GIORNATA CONTRO LO SPRECO ALIMENTARE 2021

L'IMPATTO DELLA PANDEMIA

  

Il 5 febbraio si celebra la Giornata nazionale di Prevenzione dello spreco alimentare, ideata e istituita nel 2014 dalla campagna Spreco Zero di Last Minute Market. L’edizione 2021 della ricorrenza, che dal 2020 si svolge con il patrocinio dei Ministeri dell’Ambiente e della Salute, è dedicata in particolare all’evoluzione dei comportamenti e degli stili di vita in rapporto allo spreco alimentare dopo l’irrompere della pandemia di Covid-19.


A fotografare nel dettaglio la situazione dello spreco alimentare in Italia è il 
rapporto per il 2020 di Waste Watcher International Observatory on Food and Sustainability (su rilevazioni Ipsos), il quale mostra che l'emergenza Covid ha cambiato le abitudini degli italiani e ha favorito la riduzione dello spreco.

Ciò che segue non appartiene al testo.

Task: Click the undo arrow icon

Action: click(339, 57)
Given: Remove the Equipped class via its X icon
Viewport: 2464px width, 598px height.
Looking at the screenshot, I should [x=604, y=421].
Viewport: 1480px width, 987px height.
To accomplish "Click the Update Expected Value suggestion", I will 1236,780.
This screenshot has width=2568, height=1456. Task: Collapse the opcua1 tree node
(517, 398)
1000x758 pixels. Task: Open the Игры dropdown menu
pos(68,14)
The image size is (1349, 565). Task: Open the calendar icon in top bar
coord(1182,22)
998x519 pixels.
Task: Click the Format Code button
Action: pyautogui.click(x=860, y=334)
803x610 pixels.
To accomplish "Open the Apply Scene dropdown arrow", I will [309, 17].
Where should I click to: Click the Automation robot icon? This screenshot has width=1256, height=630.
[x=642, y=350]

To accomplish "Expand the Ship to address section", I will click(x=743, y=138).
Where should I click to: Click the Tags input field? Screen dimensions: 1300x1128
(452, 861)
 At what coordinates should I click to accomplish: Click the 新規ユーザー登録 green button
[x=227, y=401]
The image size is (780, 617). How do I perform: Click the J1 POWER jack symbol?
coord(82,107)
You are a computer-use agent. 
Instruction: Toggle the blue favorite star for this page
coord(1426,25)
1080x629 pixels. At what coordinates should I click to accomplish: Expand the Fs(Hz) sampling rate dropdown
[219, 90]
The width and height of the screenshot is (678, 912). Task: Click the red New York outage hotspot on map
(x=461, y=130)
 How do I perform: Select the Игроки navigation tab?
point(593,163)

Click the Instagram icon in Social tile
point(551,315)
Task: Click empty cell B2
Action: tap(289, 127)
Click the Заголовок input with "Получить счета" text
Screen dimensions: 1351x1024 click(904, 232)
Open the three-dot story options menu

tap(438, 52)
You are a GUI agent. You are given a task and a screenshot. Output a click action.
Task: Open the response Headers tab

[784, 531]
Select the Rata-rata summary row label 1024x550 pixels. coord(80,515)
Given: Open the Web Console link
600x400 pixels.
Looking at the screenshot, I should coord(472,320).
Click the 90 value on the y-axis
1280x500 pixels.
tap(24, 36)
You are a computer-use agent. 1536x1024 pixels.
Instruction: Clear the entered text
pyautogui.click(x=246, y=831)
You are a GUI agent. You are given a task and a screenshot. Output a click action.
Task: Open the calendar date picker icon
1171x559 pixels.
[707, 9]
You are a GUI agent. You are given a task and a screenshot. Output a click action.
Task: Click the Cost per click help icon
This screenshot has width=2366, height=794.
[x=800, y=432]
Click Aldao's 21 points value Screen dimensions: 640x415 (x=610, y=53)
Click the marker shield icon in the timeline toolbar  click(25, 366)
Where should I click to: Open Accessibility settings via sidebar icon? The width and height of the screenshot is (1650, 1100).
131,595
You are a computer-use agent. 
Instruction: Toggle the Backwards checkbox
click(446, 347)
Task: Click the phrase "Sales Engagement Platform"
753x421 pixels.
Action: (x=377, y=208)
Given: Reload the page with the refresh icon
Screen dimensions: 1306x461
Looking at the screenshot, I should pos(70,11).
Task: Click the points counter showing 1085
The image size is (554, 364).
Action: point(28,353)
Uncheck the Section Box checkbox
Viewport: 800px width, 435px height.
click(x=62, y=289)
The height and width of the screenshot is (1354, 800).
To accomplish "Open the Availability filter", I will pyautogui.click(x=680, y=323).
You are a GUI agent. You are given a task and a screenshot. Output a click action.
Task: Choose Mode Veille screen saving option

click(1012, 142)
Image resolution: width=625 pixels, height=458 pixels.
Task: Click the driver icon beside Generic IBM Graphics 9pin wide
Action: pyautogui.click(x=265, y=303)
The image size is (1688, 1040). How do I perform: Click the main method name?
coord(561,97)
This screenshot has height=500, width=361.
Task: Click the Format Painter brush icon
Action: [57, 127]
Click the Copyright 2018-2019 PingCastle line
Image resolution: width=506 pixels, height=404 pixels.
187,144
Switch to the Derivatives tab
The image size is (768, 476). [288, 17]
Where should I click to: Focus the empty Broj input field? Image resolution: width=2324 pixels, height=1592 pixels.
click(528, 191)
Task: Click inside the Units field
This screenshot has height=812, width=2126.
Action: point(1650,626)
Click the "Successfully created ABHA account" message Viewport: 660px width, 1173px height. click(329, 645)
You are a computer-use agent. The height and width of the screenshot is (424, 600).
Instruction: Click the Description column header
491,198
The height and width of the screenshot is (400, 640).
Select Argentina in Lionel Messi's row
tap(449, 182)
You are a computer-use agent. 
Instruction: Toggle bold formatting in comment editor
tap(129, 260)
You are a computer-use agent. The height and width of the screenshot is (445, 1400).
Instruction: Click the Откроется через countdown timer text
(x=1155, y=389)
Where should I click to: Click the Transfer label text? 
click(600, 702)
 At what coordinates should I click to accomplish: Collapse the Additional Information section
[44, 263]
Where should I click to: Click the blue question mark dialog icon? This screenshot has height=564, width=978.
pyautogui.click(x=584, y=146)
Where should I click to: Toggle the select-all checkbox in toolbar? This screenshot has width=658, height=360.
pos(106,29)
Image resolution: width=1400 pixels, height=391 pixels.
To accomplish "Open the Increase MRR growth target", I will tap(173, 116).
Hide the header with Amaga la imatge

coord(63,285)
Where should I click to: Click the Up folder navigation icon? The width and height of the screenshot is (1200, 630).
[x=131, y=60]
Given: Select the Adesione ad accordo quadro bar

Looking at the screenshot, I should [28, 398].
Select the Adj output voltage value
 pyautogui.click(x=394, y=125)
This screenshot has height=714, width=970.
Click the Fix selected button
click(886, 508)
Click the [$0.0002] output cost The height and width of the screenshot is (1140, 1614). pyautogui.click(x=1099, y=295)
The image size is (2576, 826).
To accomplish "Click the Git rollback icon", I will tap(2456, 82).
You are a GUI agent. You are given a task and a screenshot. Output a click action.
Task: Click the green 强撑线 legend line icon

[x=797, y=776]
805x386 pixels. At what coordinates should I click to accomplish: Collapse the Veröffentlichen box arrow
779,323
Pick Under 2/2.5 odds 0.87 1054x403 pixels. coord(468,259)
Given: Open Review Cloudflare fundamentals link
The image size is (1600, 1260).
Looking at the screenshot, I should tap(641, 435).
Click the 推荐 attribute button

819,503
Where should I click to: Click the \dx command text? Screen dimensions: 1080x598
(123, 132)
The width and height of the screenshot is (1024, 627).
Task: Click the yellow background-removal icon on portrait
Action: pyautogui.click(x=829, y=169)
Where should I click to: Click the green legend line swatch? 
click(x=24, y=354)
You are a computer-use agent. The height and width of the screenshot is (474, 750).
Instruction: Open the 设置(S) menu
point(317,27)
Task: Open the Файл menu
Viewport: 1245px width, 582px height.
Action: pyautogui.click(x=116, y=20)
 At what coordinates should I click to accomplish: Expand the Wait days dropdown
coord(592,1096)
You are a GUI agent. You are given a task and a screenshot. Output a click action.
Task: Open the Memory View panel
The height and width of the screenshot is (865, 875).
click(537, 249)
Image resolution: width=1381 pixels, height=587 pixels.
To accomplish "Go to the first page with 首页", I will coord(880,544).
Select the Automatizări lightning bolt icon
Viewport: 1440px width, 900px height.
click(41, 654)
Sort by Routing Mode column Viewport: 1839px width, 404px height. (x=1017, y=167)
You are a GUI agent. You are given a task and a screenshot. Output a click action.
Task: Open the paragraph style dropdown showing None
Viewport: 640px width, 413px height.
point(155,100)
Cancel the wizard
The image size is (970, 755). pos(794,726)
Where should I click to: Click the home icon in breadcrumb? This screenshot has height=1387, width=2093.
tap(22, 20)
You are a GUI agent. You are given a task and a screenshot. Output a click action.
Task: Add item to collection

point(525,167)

Il rapporto rileva che nel 2020 sono finiti nella spazzatura "solo" 27 kg di cibo a testa (529 grammi a settimana), quindi l'11,78% in meno rispetto al 2019. In Italia sono così state salvate oltre 222.125 tonnellate di alimenti, con un risparmio di 6 euro pro capite, cioè 376 milioni a livello nazionale in un anno. Nel complesso, lo scorso anno, nella Penisola sono andate sprecate 1.661.107 tonnellate di cibo in casa e 3.624.973 tonnellate se si includono le perdite e gli sprechi di filiera. In particolare, stando ai dati emersi dal rapporto, sono le famiglie con figli a gettare più̀ spesso il cibo (il 15% in più dei single), così come i cittadini dei centri urbani rispetto ai piccoli comuni.
Tuttavia, le famiglie italiane sono molto sensibili su questo tema: l’85% chiede di rendere obbligatorie per legge le donazioni di cibo ritirato dalla vendita da parte di supermercati e aziende ad associazioni che si occupano di persone bisognose.